=== Document text ===
Unit 7

Units 1 to 6 Review

Practice 7.2C Solutions

Use these solutions to correct your work. When finished, give yourself a grade using the Practice Assessment rubric.

Page 419 and 420, questions 1 to 3, 5, 6, 7a, 7c, 8, and 11a.

Question 1, page 419

D

Additional Notes

The graph of the inverse will be a reflection of the original across the line

y = x

.

Question 2, page 419

A

Additional Notes

Use logarithmic laws to express as an isolated logarithm.

k = \log_{h} 5^{- 1}

Then, express in exponential form.

\begin{array}{l} h^{k} = 5^{- 1} \\ h^{k} = \frac{1}{5} \end{array}

Question 3, page 419

B

Additional Notes

Compare to

y = a \log_{3} (x - h)

.

\begin{array}{rcl} y & = & \log_{3} \sqrt{(x + 7)} \\ = & \log_{3} {(x + 7)}^{\frac{1}{2}} \\ = & \frac{1}{2} \log_{3} (x + 7) \end{array}

There is a vertical stretch about the

x

-axis by a factor of

\frac{1}{2}

and a horizontal translation

7

units to the left.

Question 5, page 419

C

Additional Notes

Use logarithmic laws to simplify.

\begin{array}{rcl} \log_{2} 8 \sqrt{3} & = & \log_{2} 8 + \log_{2} \sqrt{3} \\ = & \log_{2} {(2)}^{3} + \log_{2} 3^{\frac{1}{2}} \\ = & 3 \log_{2} 2 + \frac{1}{2} \log_{2} 3 \\ = & 3 (1) + \frac{1}{2} \log_{2} 3 \end{array}

Now replace

\log_{2} 3

with

x

.

= 3 + \frac{1}{2} x

Question 6, page 419

B

Additional Notes

Concentration of Hydrogen ion for acetic acid:

\begin{array}{rcl} 2.9 & = & - \log [H^{+}] \\ 2.9 & = & \log {[H^{+}]}^{- 1} \\ 2.9 & = & \log [\frac{1}{H^{+}}] \\ 10^{2.9} & = & [\frac{1}{H^{+}}] \\ H^{+} & = & \frac{1}{10^{2.9}} \end{array}

Formic Acid is

4

times as concentrated as acetic acid.

\begin{array}{rcl} 4 H^{+} & = & concentration of formic acid \\ = & 4 (\frac{1}{10^{2.9}}) \end{array}

\begin{array}{rcl} H_{F}^{+} & = & concentration of formic acid \\ Let H_{F}^{+} & = & 4 (\frac{1}{10^{2.9}}) \\ = & \frac{4}{10^{2.9}} \end{array}

Now, substitute

H_{F}^{+} = \frac{4}{10^{2.9}}

back into the pH equation.

=== Extracted entries ===
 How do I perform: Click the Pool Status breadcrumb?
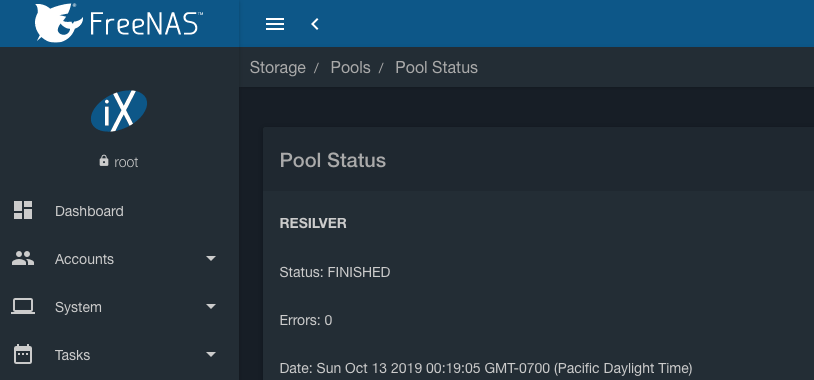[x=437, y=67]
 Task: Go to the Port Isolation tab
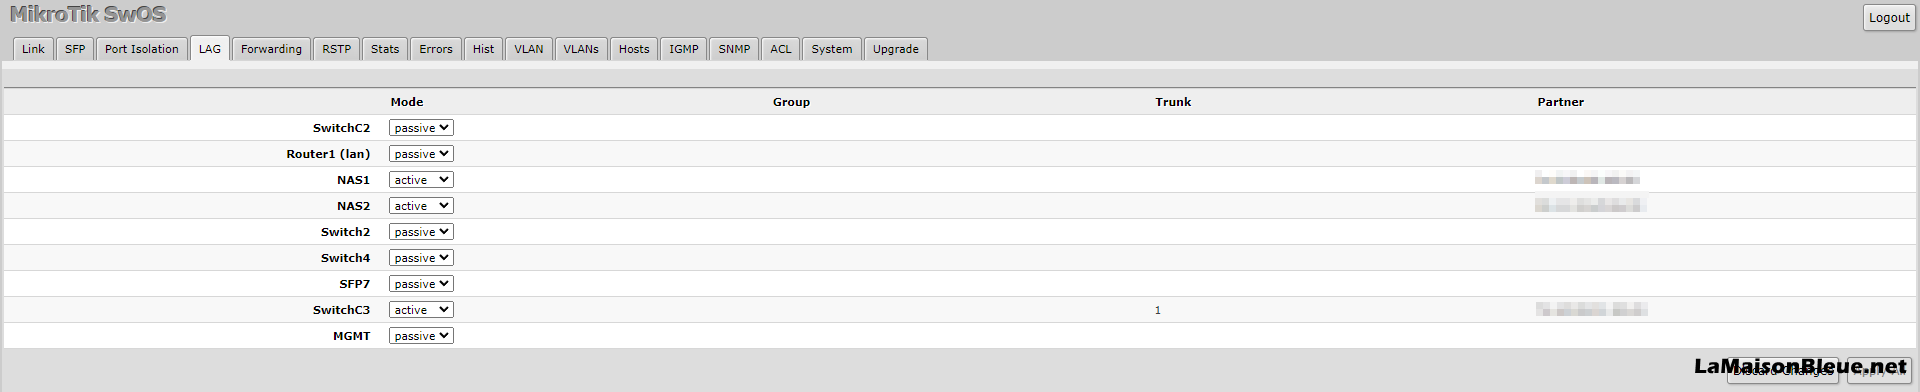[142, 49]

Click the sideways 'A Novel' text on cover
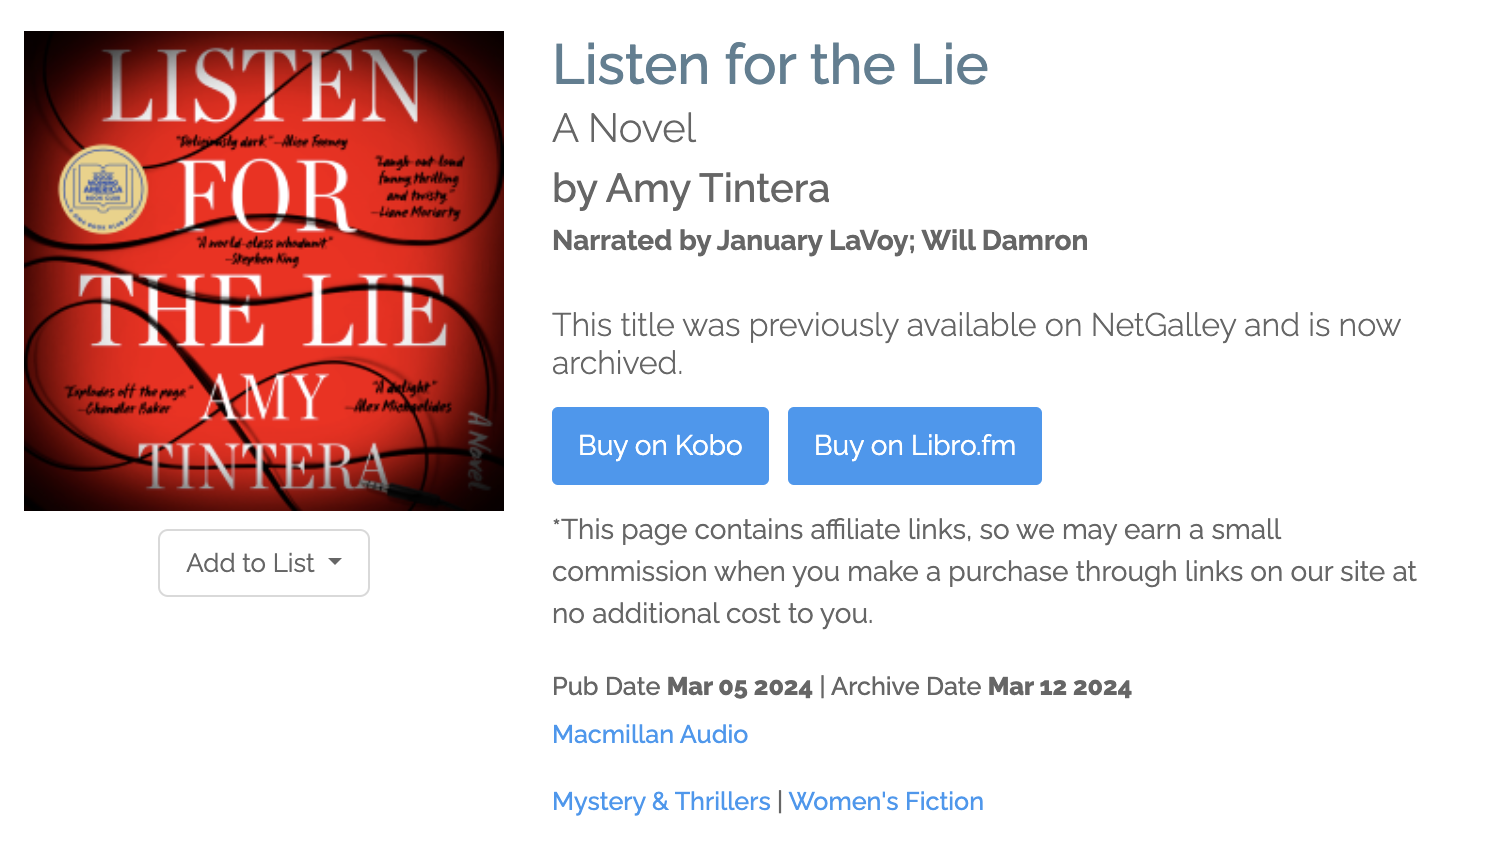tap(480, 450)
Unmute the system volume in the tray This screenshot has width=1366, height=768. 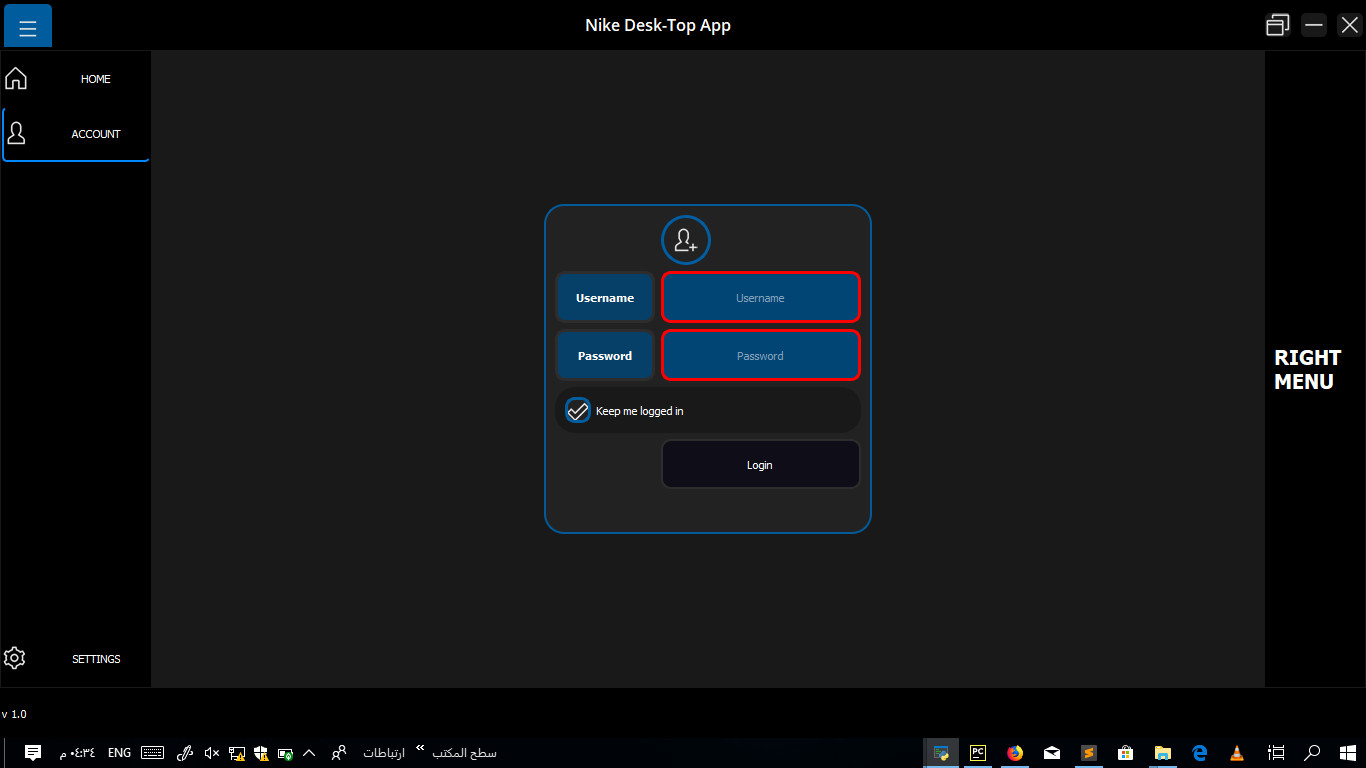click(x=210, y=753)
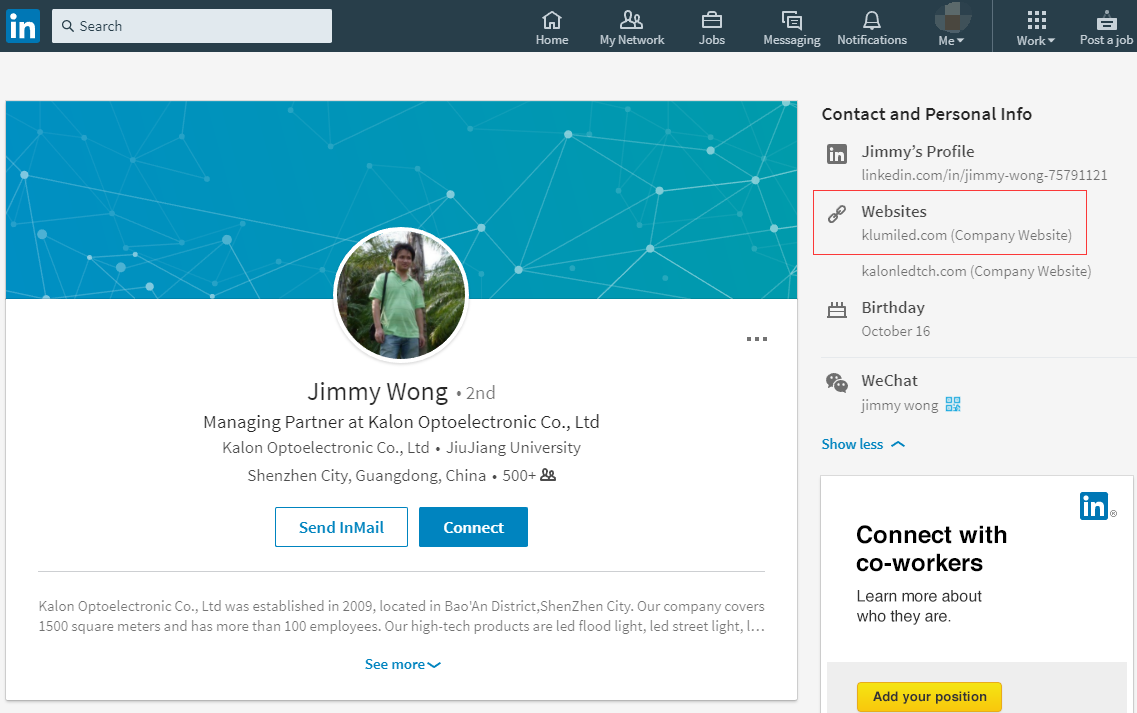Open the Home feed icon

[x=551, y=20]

=== Tasks to carry out ===
• A. Copy the part of the Practice 7.2C solutions that opens with "Practice 7.2C Solutions" and closes with "8, and 11a.", changing "rubric" to "checklist".
• B. In the Practice 7.2C solutions, how many times as concentrated as acetic acid is formic acid?

=== Results of the tasks ===
• A.
Practice 7.2C Solutions

Use these solutions to correct your work. When finished, give yourself a grade using the Practice Assessment checklist.

Page 419 and 420, questions 1 to 3, 5, 6, 7a, 7c, 8, and 11a.

• B. Formic acid is 4 times as concentrated as acetic acid.